====== Extracted material ======

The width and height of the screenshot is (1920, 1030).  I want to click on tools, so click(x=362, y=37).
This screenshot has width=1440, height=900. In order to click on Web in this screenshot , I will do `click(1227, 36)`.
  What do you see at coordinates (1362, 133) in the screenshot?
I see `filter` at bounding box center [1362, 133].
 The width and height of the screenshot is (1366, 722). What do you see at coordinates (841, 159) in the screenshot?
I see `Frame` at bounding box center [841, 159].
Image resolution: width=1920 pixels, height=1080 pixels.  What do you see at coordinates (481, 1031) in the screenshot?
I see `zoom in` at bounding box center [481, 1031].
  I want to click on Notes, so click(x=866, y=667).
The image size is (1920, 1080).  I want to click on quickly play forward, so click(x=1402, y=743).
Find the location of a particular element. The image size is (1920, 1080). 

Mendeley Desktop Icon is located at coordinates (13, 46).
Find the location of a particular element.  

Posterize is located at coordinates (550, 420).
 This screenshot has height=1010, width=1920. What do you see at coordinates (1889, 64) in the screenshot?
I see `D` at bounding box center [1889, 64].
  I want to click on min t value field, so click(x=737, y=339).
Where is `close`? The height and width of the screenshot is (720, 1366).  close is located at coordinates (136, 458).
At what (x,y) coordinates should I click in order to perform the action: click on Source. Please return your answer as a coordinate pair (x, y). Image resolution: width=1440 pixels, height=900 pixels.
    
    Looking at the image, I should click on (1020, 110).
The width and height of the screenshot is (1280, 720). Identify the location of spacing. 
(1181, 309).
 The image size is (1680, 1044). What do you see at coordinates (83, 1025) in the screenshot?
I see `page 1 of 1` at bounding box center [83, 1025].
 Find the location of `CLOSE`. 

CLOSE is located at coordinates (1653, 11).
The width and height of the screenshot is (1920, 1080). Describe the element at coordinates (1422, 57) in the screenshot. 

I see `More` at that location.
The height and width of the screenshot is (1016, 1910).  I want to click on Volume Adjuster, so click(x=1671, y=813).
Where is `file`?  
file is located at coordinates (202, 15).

======

* The request *
Copy out every line from the first one above down to the line that contains "This screenshot has width=1440, height=900.", keeping each one word for word.

* Answer *
The width and height of the screenshot is (1920, 1030).  I want to click on tools, so click(x=362, y=37).
This screenshot has width=1440, height=900. In order to click on Web in this screenshot , I will do `click(1227, 36)`.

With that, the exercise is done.